Sudah berbulan-bulan rasanya kami perang dingin. Aku dan blog ku. Bukan cuma tidak ngobrol, ditengok pun tidak. Sampai suatu hari seorang sahabat nyeletuk, "Lu masih rajin nulis blog?" Saya cuma bisa tersenyum dan mengalihkan pembicaraan. Menikung dari kenyataan bahwa saya hampir melupakan blog. Blog yang setia menerima segala unek-unek. Blog yang dijadikan tameng dari masyarakat. Blog yang bikin orang senyum-senyum sendiri. Bahkan blog yang bikin bangga karena di-like sama orang lain. Walaupun sebenarnya saya berusaha untuk menyembunyikan blog ini, karena tulisan ini bisa jadi sisi liar yang berusaha keluar. Tapi ego narsisistik (bukan istilah akademis) juga kepengen blog ini dibaca dan diapresiasi. Namun sudah berbulan-bulan pacar di dunia maya ini saya biarkan kesepian.
Kembali ke konsep awal pembuatan blog ini, saya ingin bercerita. Baik cerita yang terucap, maupun yang tidak sampai keluar melewati bibir ini. Tertahan di pita suara, takut untuk dimuntahkan, lalu tertelan dan nyangkut dipikiran. Hari ini saya coba bercerita tentang hidup.

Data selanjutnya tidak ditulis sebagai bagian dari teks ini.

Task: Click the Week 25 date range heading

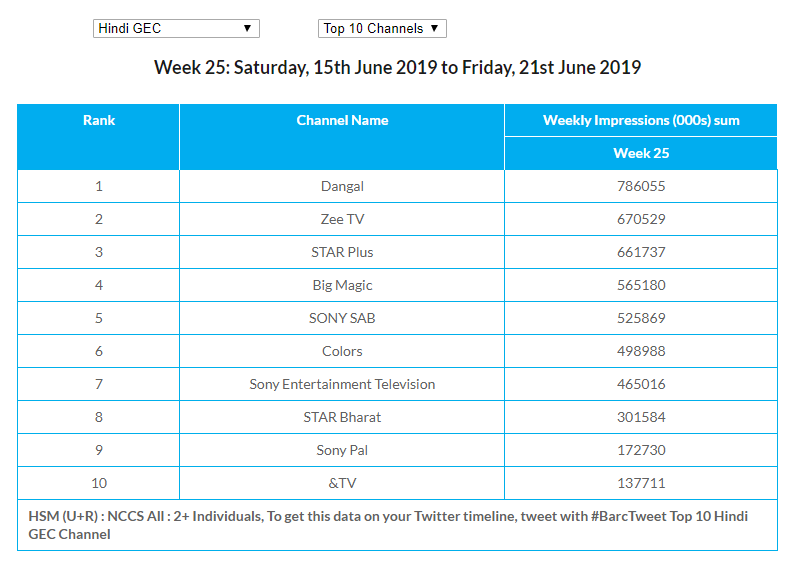Action: 397,68
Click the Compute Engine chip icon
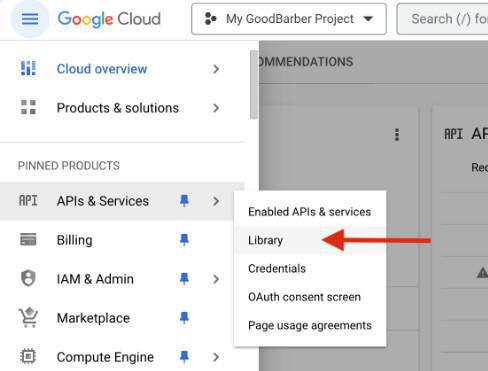This screenshot has height=371, width=488. point(28,356)
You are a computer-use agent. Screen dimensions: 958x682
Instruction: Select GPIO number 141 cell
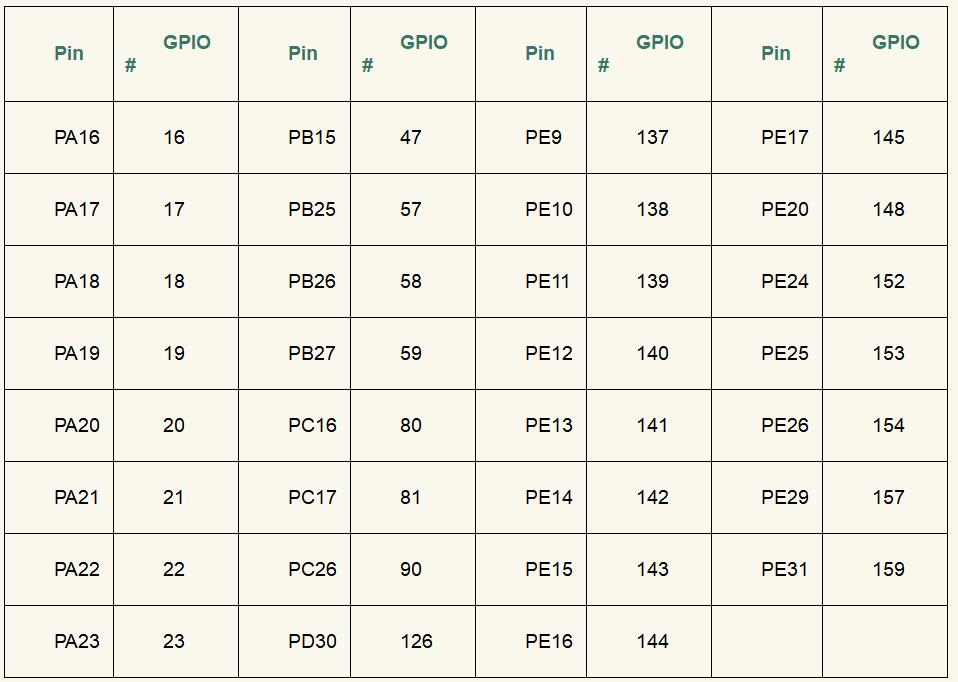coord(652,426)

Kemarin pagi sebelum berangkat ke Puskesmas tempat saya melayani, ya sekarang sudah pindah di Puskesmas. Bye-bye IGD rumah sakit dengan segala kelengkapannya. IGD yang dulu selalu saya keluhkan segala kekurangannya. Ternyata di Puskesmas lebih dada saya semakin rata karena selalu dielus. Keluhan soal pekerjaan kita sisihkan dulu di bangku pemain cadangan. Kembali ke soal kehidupan. Kemarin pagi itu saya menerima Line dari koko saya di Jakarta. Ternyata ada seorang keluarga yang berpulang tiba-tiba. Tiba-tiba karena berpulangnya tidak direncanakan. Walaupun sebelumnya memang punya keluhan kesehatan, tapi tidak ada rencana beli one way ticket menuju Yang Maha Kuasa. Sepengetahuan saya, ini adalah om paling kecil. Artinya banyak tetua-tetua yang harusnya ijin tinggal (visa) didunianya expire duluan. Cuma kenyataanya kan tidak begitu. Umur visa masing-masing tidak ada yang tahu. Mau diramal-ramal dengan metode apa pun, tidak ada peramal yang bisa yakin dan berani taruhan kepalanya dipotong kalau salah meramal. Jadi dipikir-pikir hidup ini kocak yah. Hidup itu singkat, yang datang belakangan bisa pulang duluan. Tapi saya merasa (hampir) 26 tahun hidup ini sangat panjang. Apalagi kalau cuma dihabiskan dengan penantian. Menanti malam berganti pagi (kerjanya cuma tidur-tiduran) atau pagi berganti malam (nganggur gak nagapa-ngapain seharian). Benar saja hidup itu relatif, relatif kocak. Sekarang saatnya Anda tertawa.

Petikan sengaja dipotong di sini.